模型推理部署
概述
模型推理部署是微调流程的最后环节,涉及模型优化、推理加速、服务部署等多个方面。高效的部署策略能显著提升用户体验和系统性能。
推理优化策略
LoRA模型合并
def merge_lora_weights(model, save_path):
"""合并LoRA权重到基础模型"""
from peft import PeftModel
# 合并LoRA权重
merged_model = model.merge_and_unload()
# 保存合并后的模型
merged_model.save_pretrained(save_path)
print(f"LoRA权重已合并并保存到: {save_path}")
return merged_model
# 使用示例
def deploy_merged_model():
"""部署合并后的模型"""
from transformers import AutoModelForCausalLM, AutoTokenizer
# 加载合并后的模型
model = AutoModelForCausalLM.from_pretrained("./merged_model")
tokenizer = AutoTokenizer.from_pretrained("./merged_model")
# 推理速度更快,无需额外的LoRA计算
def inference(text):
inputs = tokenizer(text, return_tensors="pt")
with torch.no_grad():
outputs = model.generate(**inputs, max_length=512)
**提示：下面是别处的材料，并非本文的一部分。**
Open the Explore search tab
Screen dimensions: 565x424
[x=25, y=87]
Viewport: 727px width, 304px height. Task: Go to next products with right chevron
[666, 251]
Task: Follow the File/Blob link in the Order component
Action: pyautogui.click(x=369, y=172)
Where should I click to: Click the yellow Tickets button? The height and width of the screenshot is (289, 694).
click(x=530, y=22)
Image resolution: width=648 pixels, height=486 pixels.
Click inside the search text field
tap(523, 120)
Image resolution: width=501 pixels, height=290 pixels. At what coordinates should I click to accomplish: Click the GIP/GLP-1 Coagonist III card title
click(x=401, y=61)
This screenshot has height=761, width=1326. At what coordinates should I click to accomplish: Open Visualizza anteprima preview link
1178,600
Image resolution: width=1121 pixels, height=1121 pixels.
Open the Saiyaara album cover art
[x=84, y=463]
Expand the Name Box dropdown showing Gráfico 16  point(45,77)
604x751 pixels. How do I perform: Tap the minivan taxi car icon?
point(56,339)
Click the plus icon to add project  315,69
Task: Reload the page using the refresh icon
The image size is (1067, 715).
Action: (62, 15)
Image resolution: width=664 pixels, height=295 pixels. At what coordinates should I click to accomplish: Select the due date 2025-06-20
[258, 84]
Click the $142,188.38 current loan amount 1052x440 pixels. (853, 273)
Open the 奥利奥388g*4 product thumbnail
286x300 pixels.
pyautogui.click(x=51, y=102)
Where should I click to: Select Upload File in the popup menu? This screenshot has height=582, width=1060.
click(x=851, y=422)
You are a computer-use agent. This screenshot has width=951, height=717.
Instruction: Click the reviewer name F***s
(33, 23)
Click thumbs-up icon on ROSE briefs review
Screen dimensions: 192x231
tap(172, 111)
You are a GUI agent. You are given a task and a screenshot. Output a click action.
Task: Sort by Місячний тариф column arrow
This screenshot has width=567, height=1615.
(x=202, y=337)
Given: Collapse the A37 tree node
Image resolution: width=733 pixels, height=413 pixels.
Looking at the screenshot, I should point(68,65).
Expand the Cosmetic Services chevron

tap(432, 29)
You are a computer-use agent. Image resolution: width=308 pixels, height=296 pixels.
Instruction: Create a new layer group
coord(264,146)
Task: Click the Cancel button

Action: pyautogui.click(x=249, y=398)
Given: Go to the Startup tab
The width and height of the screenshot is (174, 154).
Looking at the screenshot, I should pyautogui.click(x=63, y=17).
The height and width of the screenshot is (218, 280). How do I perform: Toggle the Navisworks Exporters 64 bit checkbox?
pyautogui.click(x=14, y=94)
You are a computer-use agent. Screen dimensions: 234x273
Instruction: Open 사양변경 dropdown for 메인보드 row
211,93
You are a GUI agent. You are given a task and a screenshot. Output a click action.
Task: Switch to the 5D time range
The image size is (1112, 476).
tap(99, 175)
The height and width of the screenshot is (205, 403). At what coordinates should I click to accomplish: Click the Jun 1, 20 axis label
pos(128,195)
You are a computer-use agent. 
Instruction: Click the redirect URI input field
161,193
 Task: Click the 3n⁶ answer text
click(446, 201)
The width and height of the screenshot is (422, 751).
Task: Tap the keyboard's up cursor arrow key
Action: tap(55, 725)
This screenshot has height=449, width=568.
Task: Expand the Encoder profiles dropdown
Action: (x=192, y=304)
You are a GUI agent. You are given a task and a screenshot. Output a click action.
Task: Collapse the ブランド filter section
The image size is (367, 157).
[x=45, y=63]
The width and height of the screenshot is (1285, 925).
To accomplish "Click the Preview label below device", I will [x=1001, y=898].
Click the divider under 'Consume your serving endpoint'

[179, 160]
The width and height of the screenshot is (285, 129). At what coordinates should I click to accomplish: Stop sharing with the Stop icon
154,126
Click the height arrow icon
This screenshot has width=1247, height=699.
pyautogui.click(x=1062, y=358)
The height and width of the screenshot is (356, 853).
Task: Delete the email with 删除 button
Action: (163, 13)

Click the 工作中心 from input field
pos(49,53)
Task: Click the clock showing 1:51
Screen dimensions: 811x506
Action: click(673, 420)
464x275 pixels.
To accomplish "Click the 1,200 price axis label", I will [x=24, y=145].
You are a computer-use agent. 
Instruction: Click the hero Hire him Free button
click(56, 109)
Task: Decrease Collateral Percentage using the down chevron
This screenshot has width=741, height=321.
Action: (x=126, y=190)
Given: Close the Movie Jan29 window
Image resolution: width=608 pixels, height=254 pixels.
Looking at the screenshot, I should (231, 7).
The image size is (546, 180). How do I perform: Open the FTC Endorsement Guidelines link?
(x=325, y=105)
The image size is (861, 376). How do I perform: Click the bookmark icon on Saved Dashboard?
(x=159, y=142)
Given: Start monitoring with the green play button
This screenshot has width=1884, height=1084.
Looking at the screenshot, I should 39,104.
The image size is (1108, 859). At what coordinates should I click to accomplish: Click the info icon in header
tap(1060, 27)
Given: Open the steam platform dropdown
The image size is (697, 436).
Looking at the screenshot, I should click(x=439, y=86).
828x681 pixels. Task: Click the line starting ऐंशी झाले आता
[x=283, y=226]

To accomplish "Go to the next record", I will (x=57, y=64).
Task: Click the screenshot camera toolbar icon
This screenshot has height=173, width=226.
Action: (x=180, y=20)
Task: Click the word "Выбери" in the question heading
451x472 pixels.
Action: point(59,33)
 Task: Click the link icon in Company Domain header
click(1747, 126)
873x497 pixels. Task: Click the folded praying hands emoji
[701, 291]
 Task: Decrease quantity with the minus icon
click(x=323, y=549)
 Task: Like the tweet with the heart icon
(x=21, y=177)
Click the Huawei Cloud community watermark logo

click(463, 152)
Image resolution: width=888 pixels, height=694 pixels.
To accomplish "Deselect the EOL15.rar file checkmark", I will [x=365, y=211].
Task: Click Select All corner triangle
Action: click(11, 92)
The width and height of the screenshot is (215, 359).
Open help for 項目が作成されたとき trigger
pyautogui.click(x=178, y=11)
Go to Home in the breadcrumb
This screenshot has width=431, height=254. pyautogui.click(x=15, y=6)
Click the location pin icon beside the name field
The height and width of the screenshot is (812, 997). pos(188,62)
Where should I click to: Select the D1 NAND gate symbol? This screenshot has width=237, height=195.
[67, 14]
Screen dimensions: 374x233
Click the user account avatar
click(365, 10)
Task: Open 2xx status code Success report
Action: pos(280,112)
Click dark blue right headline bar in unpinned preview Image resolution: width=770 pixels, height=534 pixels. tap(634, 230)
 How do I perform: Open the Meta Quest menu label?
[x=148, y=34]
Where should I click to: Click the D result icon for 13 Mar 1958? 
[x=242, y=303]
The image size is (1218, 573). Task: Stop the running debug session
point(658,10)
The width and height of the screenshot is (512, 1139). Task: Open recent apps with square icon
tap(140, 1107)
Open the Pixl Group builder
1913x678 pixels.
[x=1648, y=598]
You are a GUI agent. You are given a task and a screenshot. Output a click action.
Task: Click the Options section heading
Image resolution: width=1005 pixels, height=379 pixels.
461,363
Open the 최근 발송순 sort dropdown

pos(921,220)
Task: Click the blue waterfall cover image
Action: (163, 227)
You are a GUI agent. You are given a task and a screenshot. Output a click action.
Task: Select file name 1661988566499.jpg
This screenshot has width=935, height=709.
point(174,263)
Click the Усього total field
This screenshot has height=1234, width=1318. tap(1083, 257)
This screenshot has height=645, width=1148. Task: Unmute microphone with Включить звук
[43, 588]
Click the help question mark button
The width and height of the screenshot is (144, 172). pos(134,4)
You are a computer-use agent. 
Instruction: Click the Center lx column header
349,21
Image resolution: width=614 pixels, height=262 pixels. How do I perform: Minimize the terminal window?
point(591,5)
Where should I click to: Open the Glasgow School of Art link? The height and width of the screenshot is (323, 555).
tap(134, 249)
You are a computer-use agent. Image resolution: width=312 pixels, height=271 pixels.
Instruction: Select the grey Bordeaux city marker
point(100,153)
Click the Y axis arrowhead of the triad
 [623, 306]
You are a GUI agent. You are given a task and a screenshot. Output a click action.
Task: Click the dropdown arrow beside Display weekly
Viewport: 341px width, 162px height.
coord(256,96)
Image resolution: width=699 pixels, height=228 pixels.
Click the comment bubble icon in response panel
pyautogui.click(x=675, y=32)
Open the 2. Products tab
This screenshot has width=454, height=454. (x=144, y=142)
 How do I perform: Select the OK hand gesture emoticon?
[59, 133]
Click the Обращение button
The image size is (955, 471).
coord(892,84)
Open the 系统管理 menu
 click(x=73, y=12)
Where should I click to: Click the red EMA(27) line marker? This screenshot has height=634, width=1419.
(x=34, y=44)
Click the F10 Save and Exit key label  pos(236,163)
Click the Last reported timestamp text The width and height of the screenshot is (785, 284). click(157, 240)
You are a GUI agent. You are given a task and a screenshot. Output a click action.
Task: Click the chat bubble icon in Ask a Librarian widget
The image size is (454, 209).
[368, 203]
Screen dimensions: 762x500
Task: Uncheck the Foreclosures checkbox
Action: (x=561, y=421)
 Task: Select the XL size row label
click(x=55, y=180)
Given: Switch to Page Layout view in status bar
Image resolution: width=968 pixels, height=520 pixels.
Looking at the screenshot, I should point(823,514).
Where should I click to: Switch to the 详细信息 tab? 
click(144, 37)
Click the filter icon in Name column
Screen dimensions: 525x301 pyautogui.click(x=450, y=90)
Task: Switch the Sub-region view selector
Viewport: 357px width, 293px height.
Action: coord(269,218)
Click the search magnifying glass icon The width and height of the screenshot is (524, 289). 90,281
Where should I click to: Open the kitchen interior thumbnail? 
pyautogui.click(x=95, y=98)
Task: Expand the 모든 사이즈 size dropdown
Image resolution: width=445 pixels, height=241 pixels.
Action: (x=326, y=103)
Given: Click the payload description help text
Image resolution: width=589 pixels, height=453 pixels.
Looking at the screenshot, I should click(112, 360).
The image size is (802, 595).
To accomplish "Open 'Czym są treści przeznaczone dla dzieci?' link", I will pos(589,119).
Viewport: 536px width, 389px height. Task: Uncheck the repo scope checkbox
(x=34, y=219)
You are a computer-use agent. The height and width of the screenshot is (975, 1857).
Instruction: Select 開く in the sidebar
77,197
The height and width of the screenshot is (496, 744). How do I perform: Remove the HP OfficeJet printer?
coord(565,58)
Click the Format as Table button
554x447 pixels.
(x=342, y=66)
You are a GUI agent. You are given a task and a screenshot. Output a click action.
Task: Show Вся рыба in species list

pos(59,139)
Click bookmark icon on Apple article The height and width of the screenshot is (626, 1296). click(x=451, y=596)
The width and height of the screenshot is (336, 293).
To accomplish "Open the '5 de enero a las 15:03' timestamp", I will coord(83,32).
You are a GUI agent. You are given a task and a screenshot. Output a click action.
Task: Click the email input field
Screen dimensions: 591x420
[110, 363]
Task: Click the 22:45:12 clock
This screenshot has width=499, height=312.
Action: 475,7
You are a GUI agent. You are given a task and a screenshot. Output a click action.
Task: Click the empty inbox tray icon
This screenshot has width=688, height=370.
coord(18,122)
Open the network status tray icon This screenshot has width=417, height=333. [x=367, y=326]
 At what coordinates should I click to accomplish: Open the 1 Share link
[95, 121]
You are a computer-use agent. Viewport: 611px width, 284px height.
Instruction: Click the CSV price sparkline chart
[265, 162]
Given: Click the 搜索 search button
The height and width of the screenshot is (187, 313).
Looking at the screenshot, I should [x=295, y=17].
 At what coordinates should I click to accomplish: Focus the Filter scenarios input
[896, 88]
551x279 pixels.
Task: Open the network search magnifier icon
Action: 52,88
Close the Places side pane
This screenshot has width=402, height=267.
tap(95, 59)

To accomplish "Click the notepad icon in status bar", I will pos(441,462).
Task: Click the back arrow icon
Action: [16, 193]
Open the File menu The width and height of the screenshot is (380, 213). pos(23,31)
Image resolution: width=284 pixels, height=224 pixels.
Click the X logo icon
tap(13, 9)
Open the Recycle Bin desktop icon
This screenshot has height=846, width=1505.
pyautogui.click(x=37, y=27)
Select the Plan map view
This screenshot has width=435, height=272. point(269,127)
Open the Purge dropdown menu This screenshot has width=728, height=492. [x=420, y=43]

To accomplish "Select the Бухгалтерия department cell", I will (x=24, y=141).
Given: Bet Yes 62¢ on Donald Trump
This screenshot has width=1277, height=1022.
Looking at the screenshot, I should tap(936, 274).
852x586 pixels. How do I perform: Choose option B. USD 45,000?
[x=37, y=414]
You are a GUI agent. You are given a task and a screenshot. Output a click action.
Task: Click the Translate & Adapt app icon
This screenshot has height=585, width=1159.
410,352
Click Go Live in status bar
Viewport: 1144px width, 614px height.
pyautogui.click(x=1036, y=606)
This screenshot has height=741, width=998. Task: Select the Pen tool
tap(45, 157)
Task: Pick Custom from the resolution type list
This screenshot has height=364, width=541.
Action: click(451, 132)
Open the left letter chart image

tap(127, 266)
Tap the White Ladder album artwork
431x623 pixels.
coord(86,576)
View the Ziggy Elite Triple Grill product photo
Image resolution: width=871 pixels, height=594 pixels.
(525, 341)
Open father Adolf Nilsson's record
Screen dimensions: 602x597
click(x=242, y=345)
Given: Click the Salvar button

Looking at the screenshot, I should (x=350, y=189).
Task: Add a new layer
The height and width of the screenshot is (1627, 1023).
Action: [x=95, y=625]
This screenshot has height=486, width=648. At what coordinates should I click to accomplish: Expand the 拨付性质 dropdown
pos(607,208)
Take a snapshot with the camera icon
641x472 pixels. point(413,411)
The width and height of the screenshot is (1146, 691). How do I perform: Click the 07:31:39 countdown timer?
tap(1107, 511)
return tokenizer.decode(outputs[0], skip_special_tokens=True)
return inference
模型量化
def quantize_model(model, quantization_type="int8"):
"""模型量化以减少显存占用"""
if quantization_type == "int8":
# 8-bit量化
from transformers import BitsAndBytesConfig
quantization_config = BitsAndBytesConfig(
load_in_8bit=True,
llm_int8_threshold=6.0,
llm_int8_has_fp16_weight=False,
)
elif quantization_type == "int4":
# 4-bit量化
quantization_config = BitsAndBytesConfig(
load_in_4bit=True,
bnb_4bit_compute_dtype=torch.float16,
bnb_4bit_use_double_quant=True,
bnb_4bit_quant_type="nf4"
)
# 加载量化模型
quantized_model = AutoModelForCausalLM.from_pretrained(
model_path,
quantization_config=quantization_config,
device_map="auto"
)
return quantized_model
# 动态量化
def dynamic_quantization(model):
"""动态量化(推理时量化)"""
import torch.quantization as quant
# 设置量化配置
model.qconfig = quant.get_default_qconfig('fbgemm')
# 准备量化
quant.prepare(model, inplace=True)
# 量化模型
quant.convert(model, inplace=True)
return model
推理加速技术
批量推理
class BatchInference:
def __init__(self, model, tokenizer, batch_size=8):
self.model = model
self.tokenizer = tokenizer
self.batch_size = batch_size
def batch_generate(self, texts, max_length=512):
"""批量生成"""
results = []
for i in range(0, len(texts), self.batch_size):
batch_texts = texts[i:i + self.batch_size]
# 批量编码
inputs = self.tokenizer(
batch_texts,
return_tensors="pt",
padding=True,
truncation=True,
max_length=max_length
)
# 批量生成
with torch.no_grad():
outputs = self.model.generate(
**inputs,
max_length=max_length,
do_sample=True,
temperature=0.7,
pad_token_id=self.tokenizer.eos_token_id
)
# 解码结果
batch_results = self.tokenizer.batch_decode(
outputs,
skip_special_tokens=True
)
results.extend(batch_results)
return results
KV缓存优化
def optimize_kv_cache(model):
"""优化KV缓存以加速生成"""
# 启用KV缓存
model.config.use_cache = True
# 设置缓存策略
def generate_with_cache(input_ids, max_length=512):
past_key_values = None
generated_ids = input_ids.clone()
for _ in range(max_length - input_ids.size(1)):
with torch.no_grad():
outputs = model(
input_ids=generated_ids[:, -1:] if past_key_values else generated_ids,
past_key_values=past_key_values,
use_cache=True
)
# 获取下一个token
next_token_logits = outputs.logits[:, -1, :]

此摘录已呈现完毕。